Quick hits: 7 things to know as Florida Gators survive Kentucky 14-9, push streak to 29 games

By Adam Silverstein
September 19, 2015

Florida Gators football improved to 3-0 on Saturday with a hard-fought 14-9 win over the Kentucky Wildcats, escaping Commonwealth Stadium in Lexington, Kentucky, with a victory in a contest that looked shaky at times for the visitors.

The Gators have now won 29 consecutive games against the Wildcats (1987-present) and still hold the longest active streak against an annual opponent in the nation.

OnlyGators.com is here to break down the game, so here are seven takeaways.

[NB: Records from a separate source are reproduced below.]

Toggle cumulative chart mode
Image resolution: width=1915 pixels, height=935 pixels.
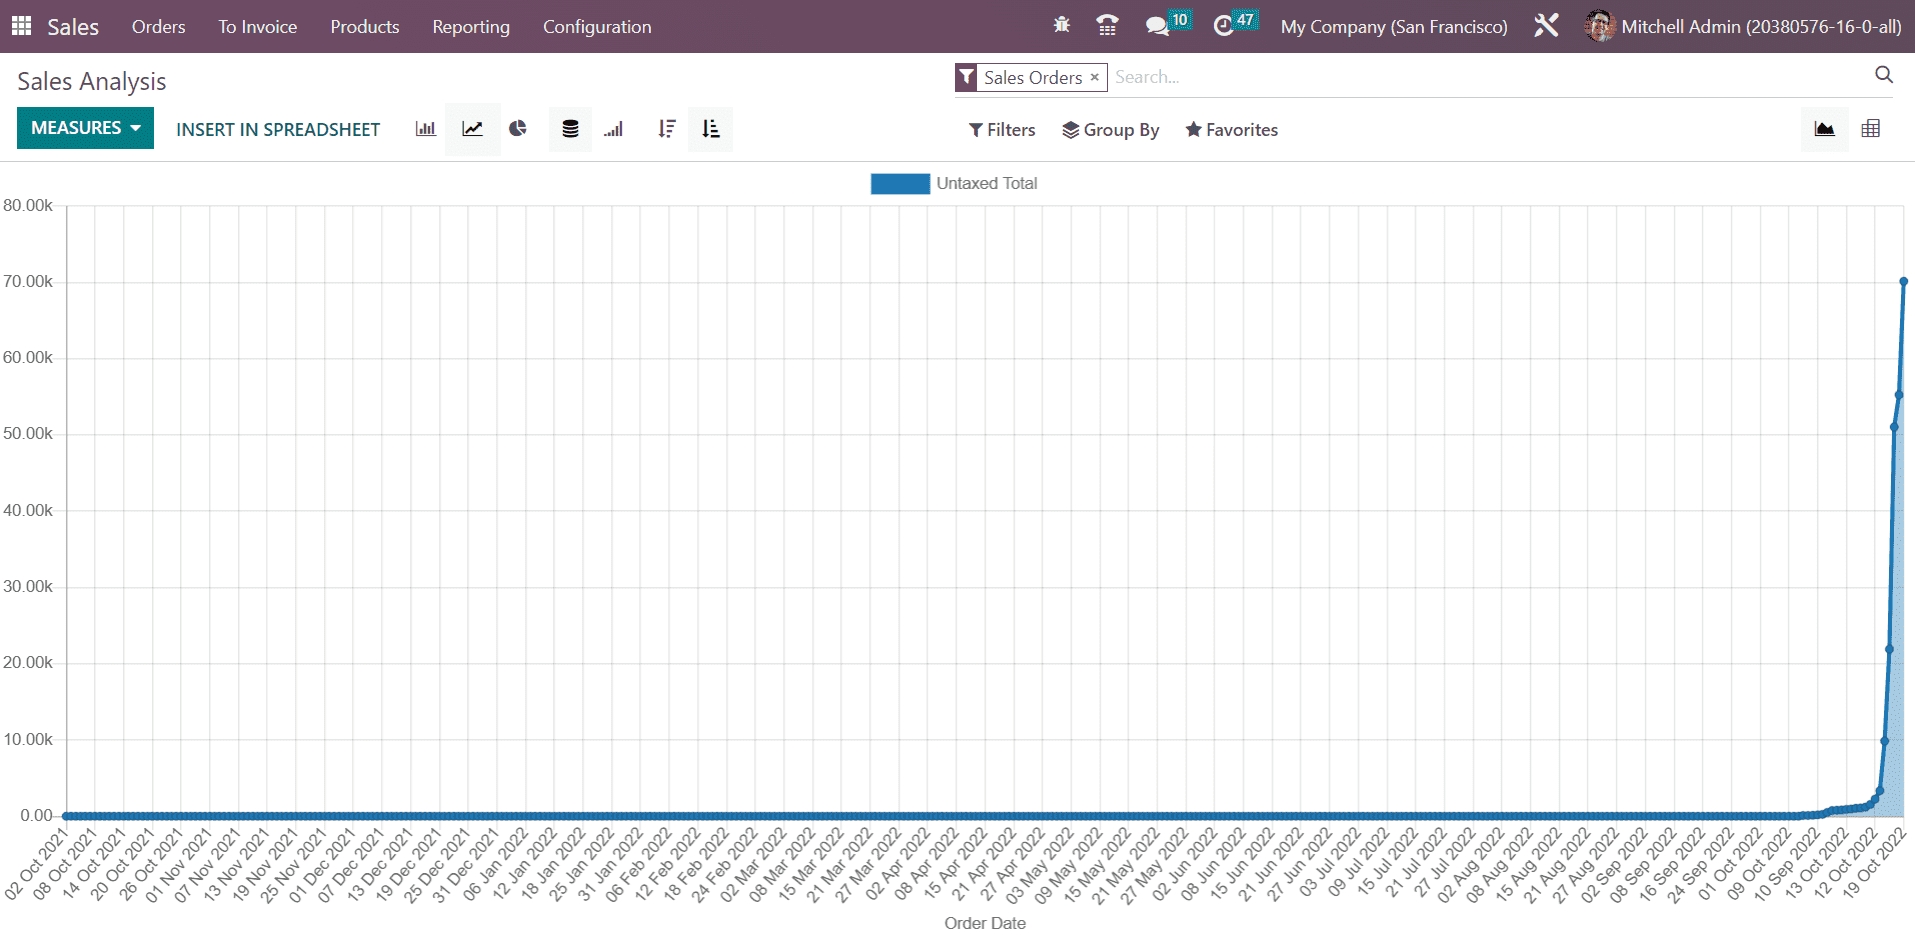coord(614,129)
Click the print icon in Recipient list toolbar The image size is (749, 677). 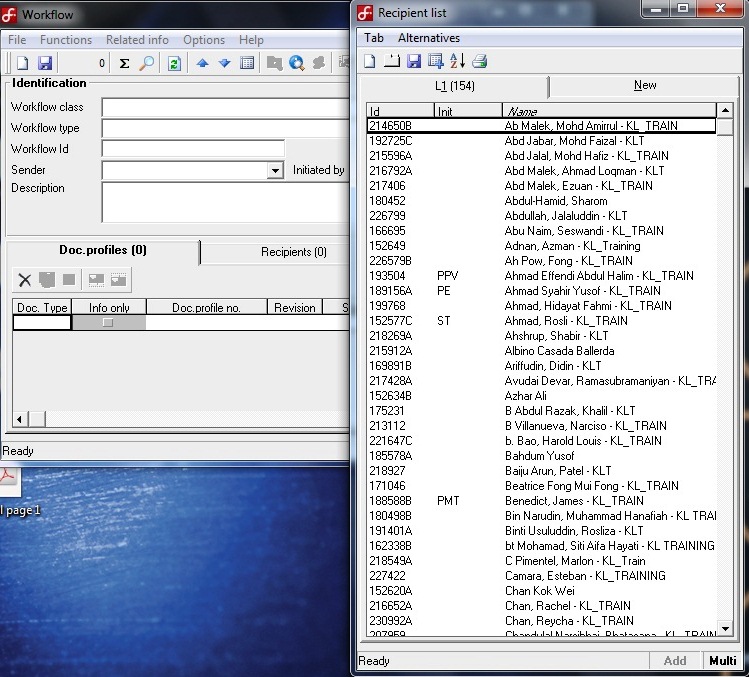(x=480, y=62)
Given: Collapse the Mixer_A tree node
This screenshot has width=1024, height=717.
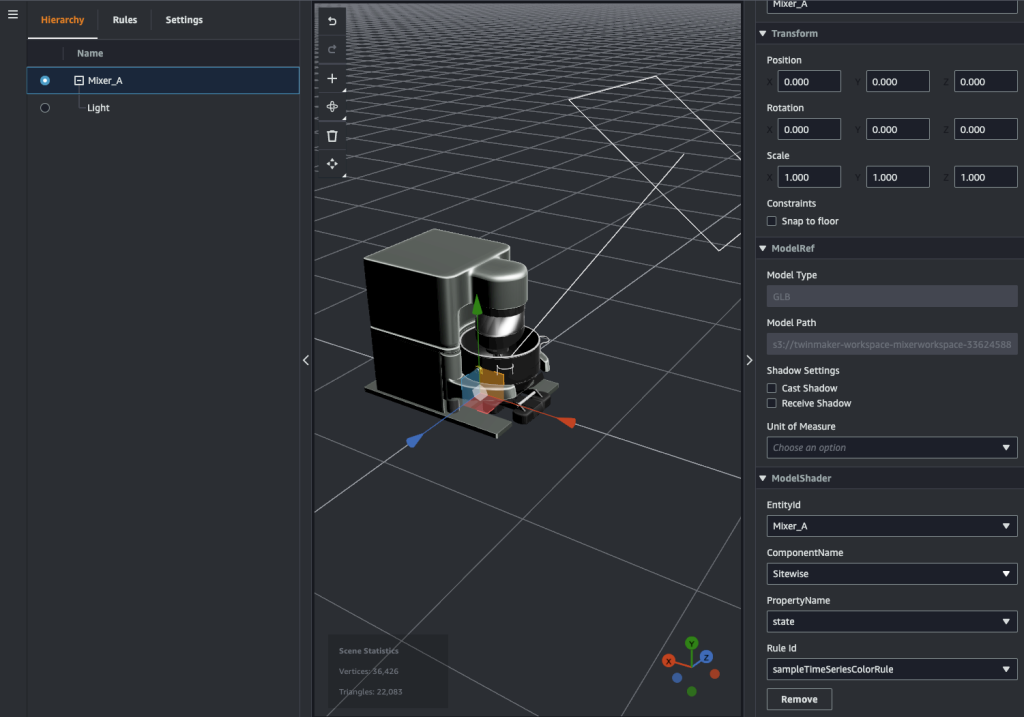Looking at the screenshot, I should 79,81.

Starter named? Redshirt freshman Will Grier played the entire game at quarterback for Florida. Though his stat line was not incredibly impressive (13 of 22, 125 yards, interception; 61 rushing yards, touchdown), Grier was effective with his legs and avoided the crucial mistake … for most of the game. An interception thrown into the end zone was costly and resulted in a swing of 6-10 points for the Gators, as the defense allowed the Wildcats to drive back down the field following the turnover. Florida’s offense helped Grier out in the first half, but in the latter 30 minutes, his teammates dropped passes and the offensive line could not hold Kentucky’s rush long enough to give Grier enough time to throw. Furthermore, Grier appeared to injure his right side, which appeared to affect his throwing ability, though he did remain in the game.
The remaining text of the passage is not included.